De acordo com especialistas, a privação de sono eleva os níveis de cortisol (o hormônio do estresse) no cérebro, devido ao estado de alerta prolongado.

Assim, os participantes de realities seriam levados, de forma totalmente premeditada, a se tornarem reativos, menos empáticos, menos pacientes e até mais violentos.

Em seu relato, Jeremy Hartwell descreveu como era e o que se tornou durante sua participação em Casamento às Cegas.

“Sempre fui uma pessoa emocionalmente estável e emocionalmente controlada.

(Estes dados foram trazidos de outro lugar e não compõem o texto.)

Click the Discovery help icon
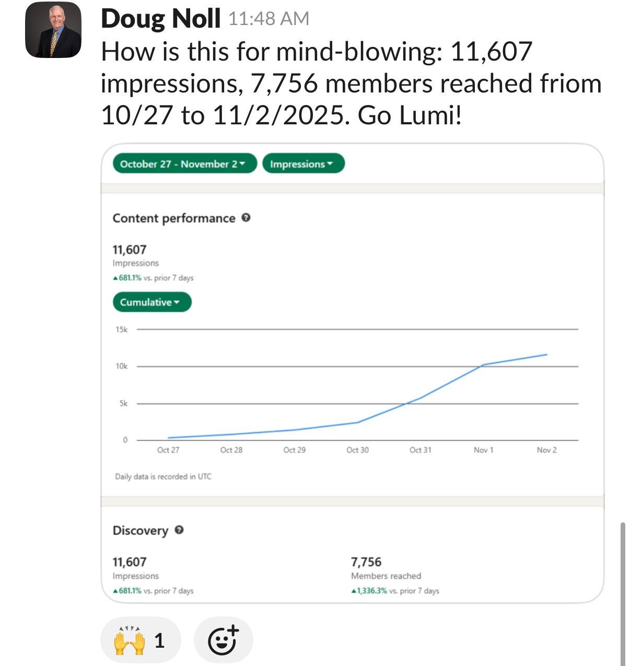 [x=179, y=530]
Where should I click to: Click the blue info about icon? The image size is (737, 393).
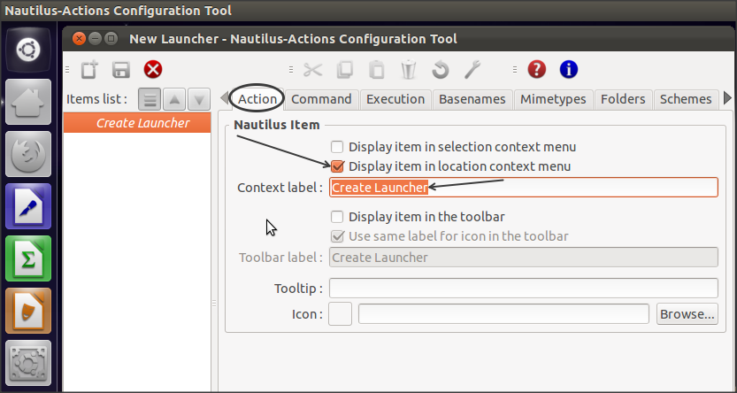[x=568, y=70]
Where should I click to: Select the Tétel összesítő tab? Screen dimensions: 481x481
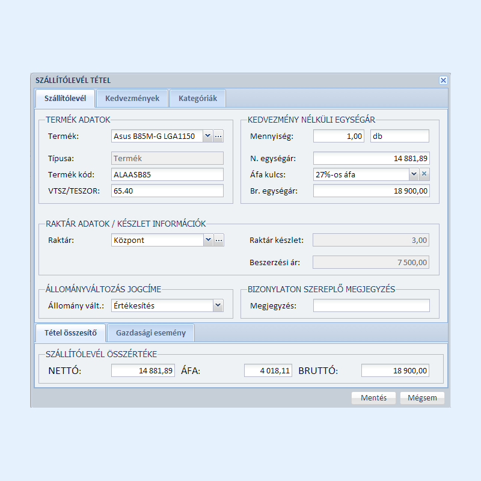tap(70, 332)
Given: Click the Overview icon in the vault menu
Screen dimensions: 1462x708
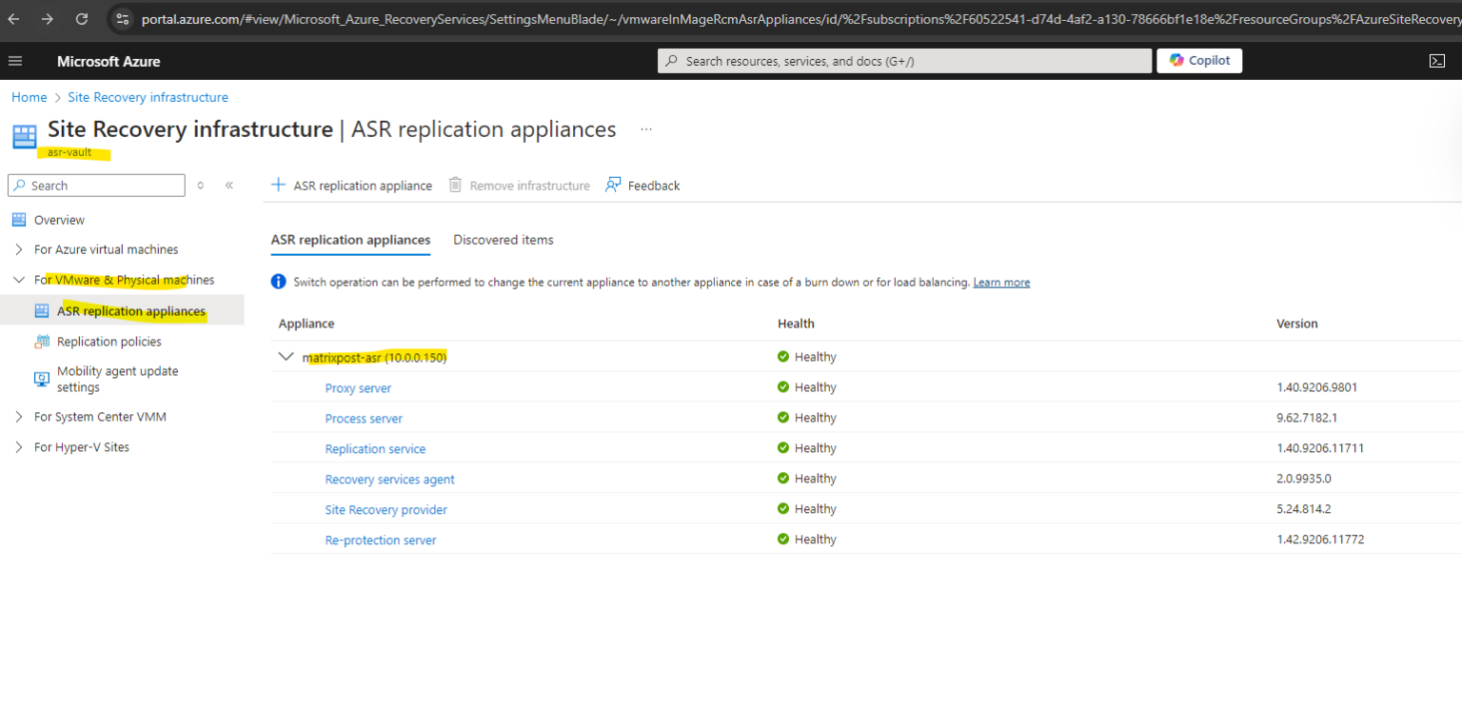Looking at the screenshot, I should (19, 219).
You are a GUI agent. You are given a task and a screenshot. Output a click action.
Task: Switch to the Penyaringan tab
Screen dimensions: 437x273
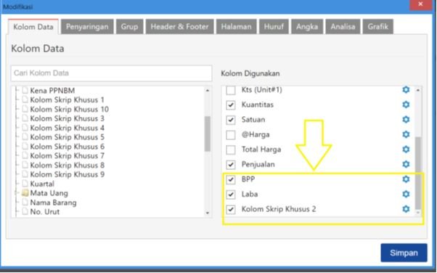point(87,27)
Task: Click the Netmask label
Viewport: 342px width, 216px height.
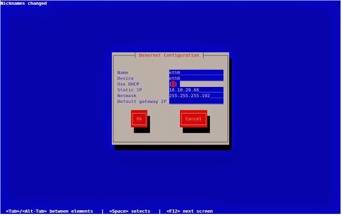Action: pyautogui.click(x=127, y=95)
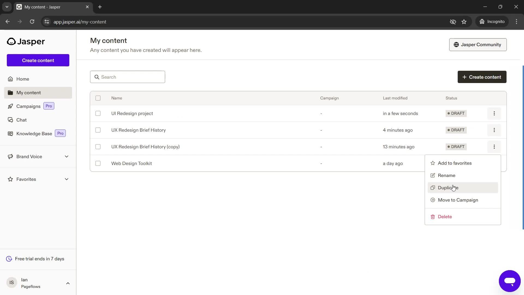Click the Jasper Community button icon
The width and height of the screenshot is (524, 295).
(x=456, y=44)
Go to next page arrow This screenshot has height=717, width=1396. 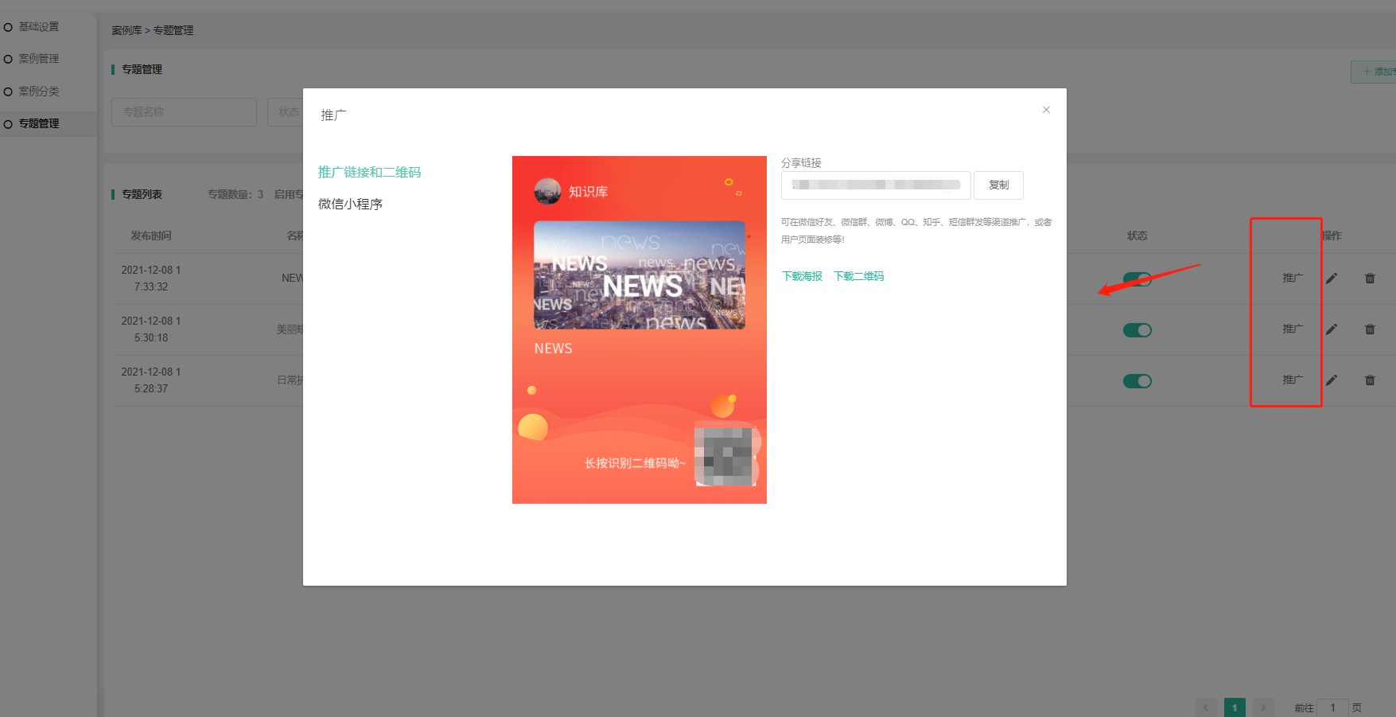[1262, 707]
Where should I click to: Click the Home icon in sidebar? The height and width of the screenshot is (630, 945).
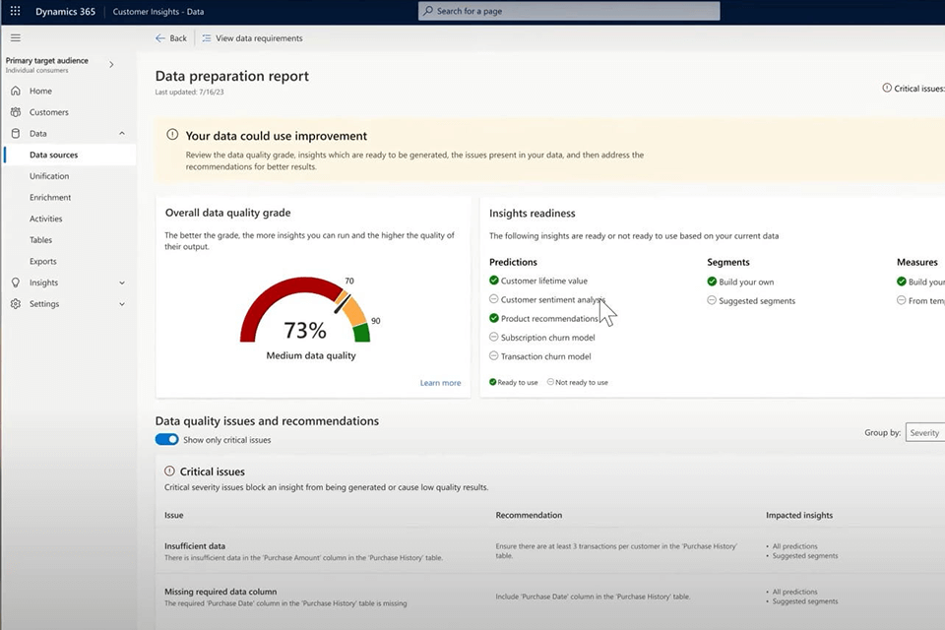tap(16, 91)
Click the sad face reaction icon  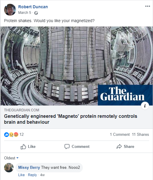click(x=11, y=135)
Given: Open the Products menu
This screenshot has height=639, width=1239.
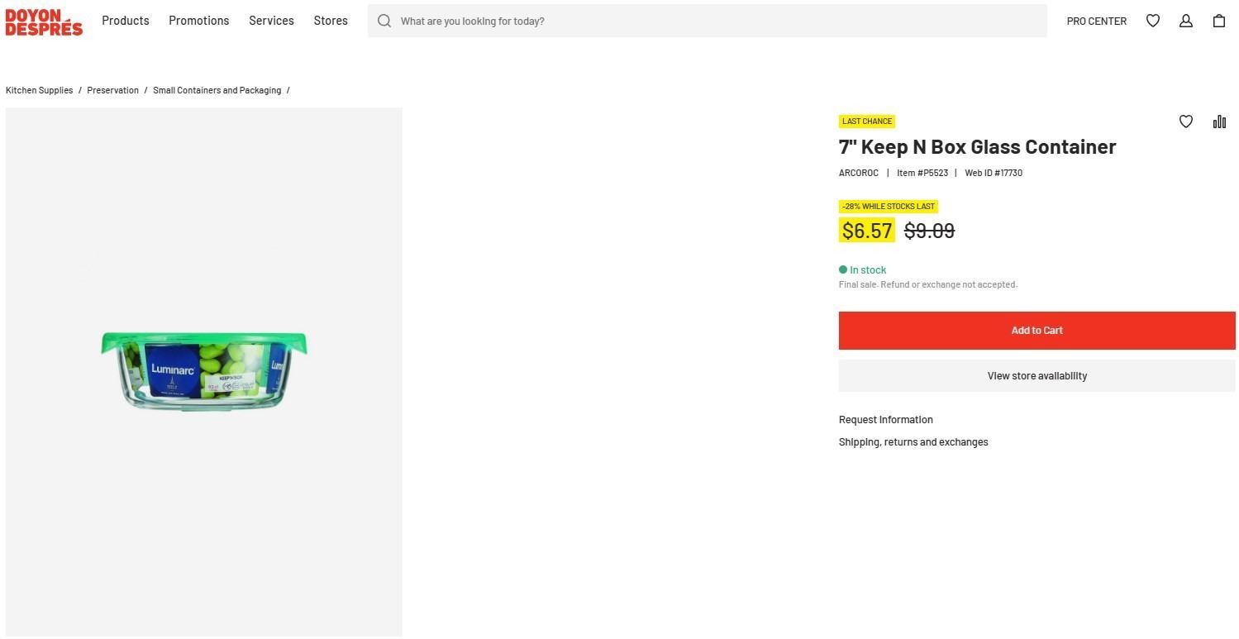Looking at the screenshot, I should coord(126,21).
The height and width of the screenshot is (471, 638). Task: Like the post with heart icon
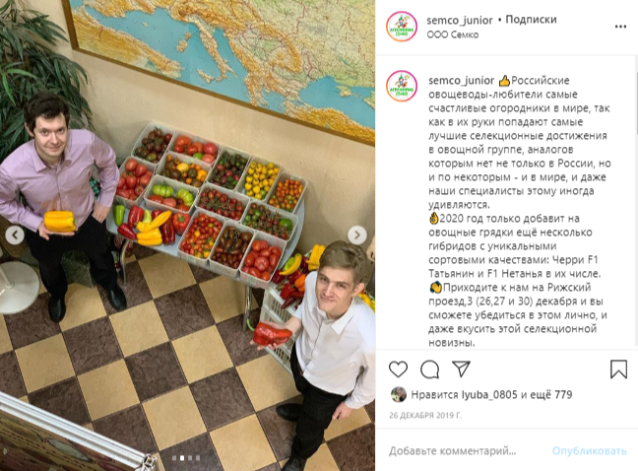398,370
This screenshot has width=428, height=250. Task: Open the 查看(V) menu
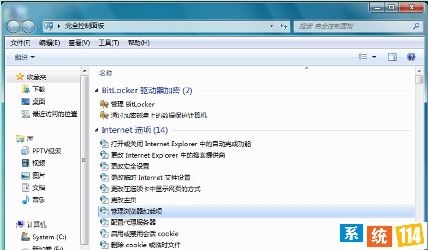pyautogui.click(x=79, y=43)
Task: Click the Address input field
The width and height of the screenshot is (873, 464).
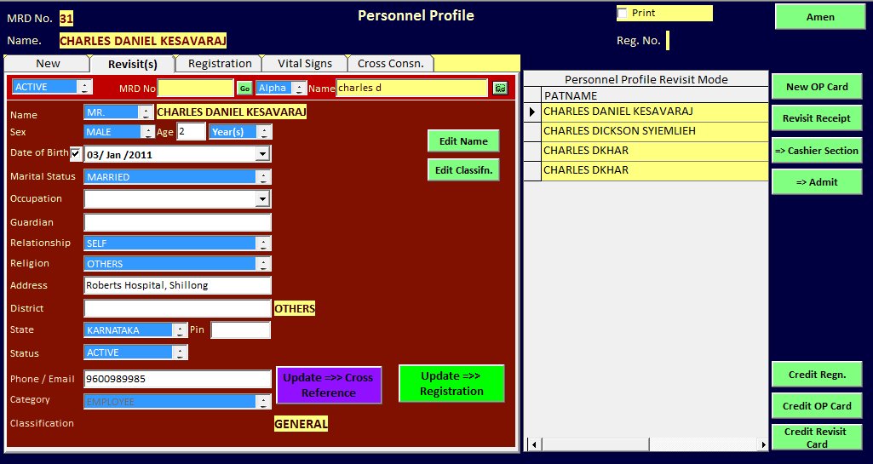Action: pyautogui.click(x=178, y=285)
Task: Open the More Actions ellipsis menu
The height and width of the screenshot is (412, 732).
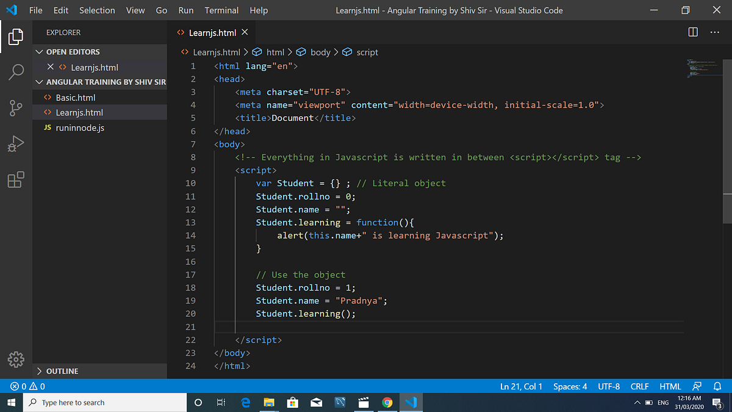Action: tap(716, 32)
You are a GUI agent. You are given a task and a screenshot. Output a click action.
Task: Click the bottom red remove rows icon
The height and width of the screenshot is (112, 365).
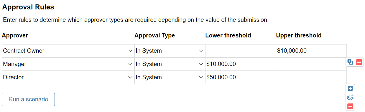[350, 106]
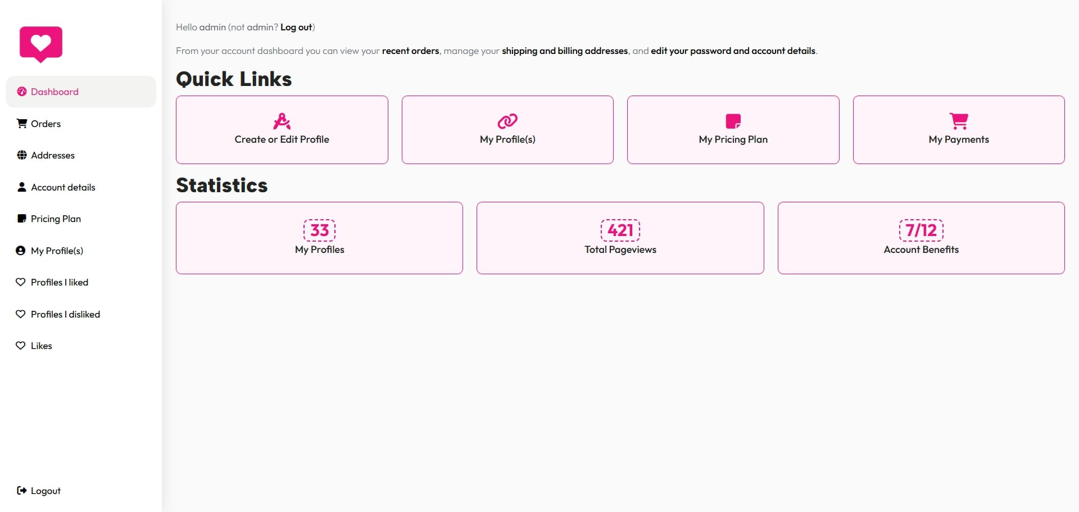Click the shopping cart icon on My Payments
This screenshot has height=512, width=1079.
tap(958, 121)
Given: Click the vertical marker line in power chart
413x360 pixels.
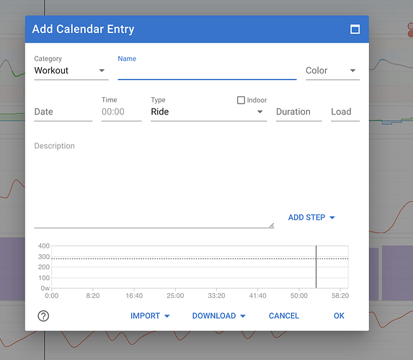Looking at the screenshot, I should pos(316,266).
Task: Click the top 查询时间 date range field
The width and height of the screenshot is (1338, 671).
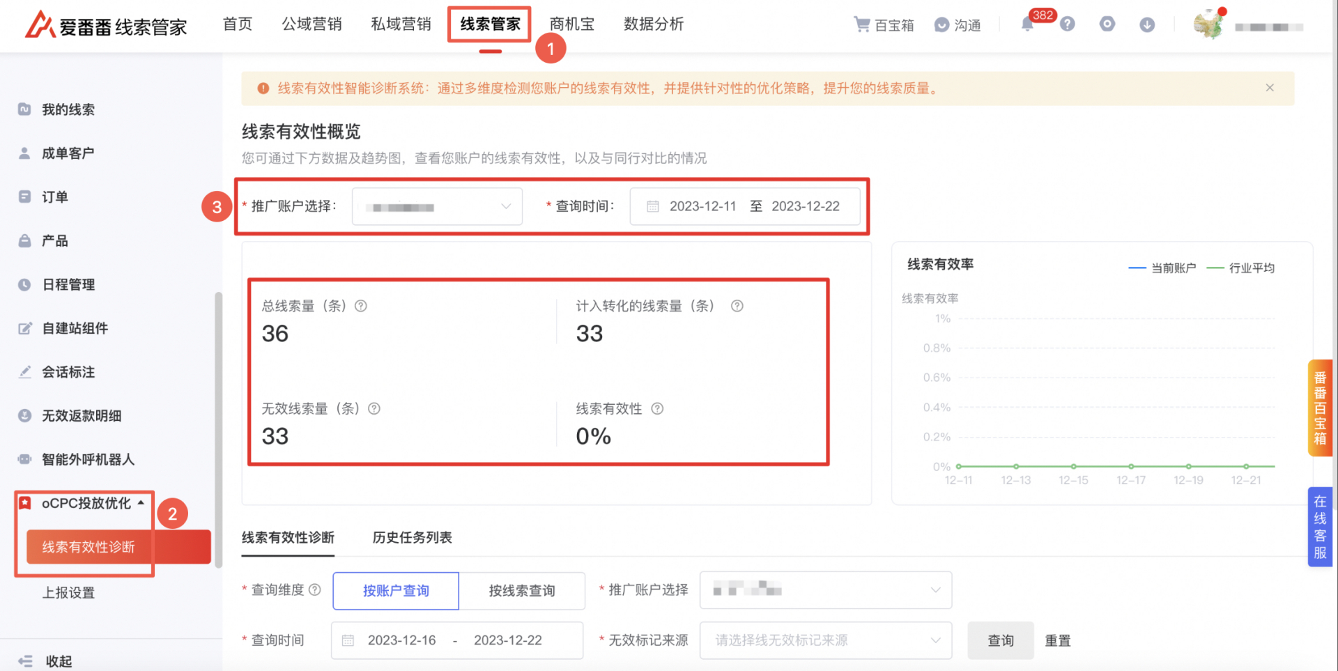Action: pyautogui.click(x=744, y=207)
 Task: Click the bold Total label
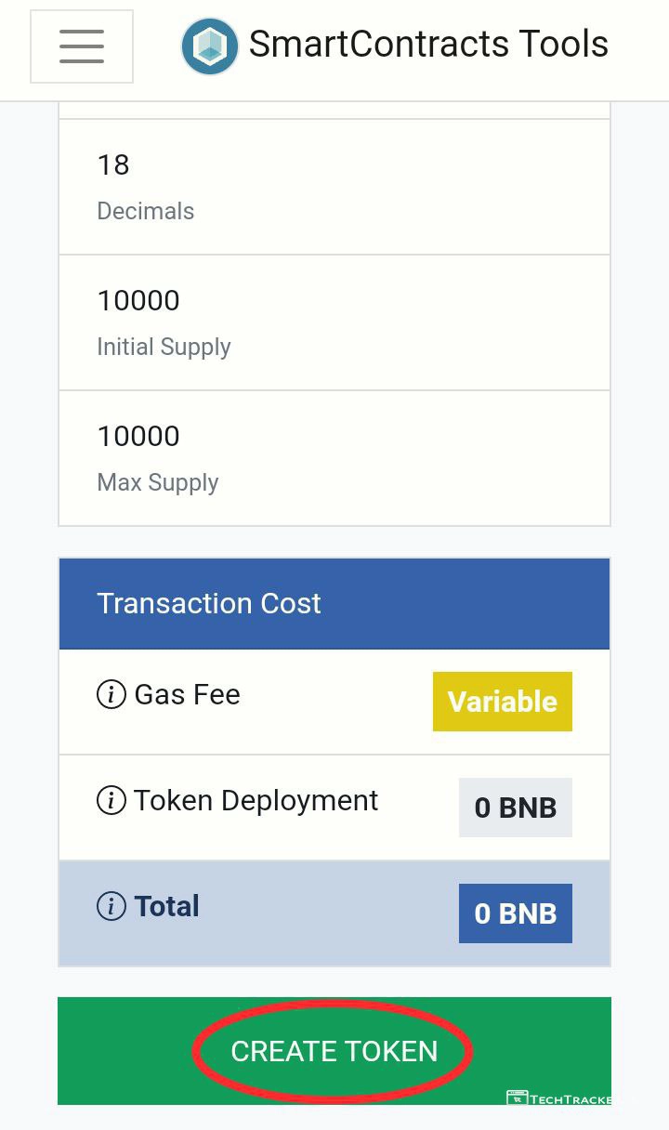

Porém, ao sair do reality eu estava chorando facilmente e com uma raiva inexplicável”, disse.

O que diz a Netflix e outras emissoras?

Quando questionados pela reportagem original do The Guardian, tanto a Netflix quanto as produtoras Studio Lambert e Kinetic Content, produtora responsável por Squid Game: O Desafio, O Círculo e Casamento às Cegas, respectivamente, se recusaram a se manifestar sobre as acusações.

Atualmente, existem diversos órgãos em todo o mundo interessados em criar regulamentações justas sobre o que pode e o que não pode ser feito em reality shows.

Esses quadros legais seriam uma bússola, que ainda não existe, para todos os aspectos de tratamento a participantes de reality, não apenas no que diz respeito ao sono.

Para a empresária Fiona Fletcher, que tem uma empresa voltada à promoção de bem-estar em produções de filmes e programas de TV, o caminho é longo e complicado, mas possível de ser percorrido.

“Os produtores devem ser capazes de criar conteúdo atraente sem comprometer a ética. No entanto, muitas empresas não têm financiamento ou treinamento suficientes para implementar procedimentos abrangentes de saúde mental e bem-estar – e esse papel geralmente pode recair sobre a equipe inexperiente.”, afirmou.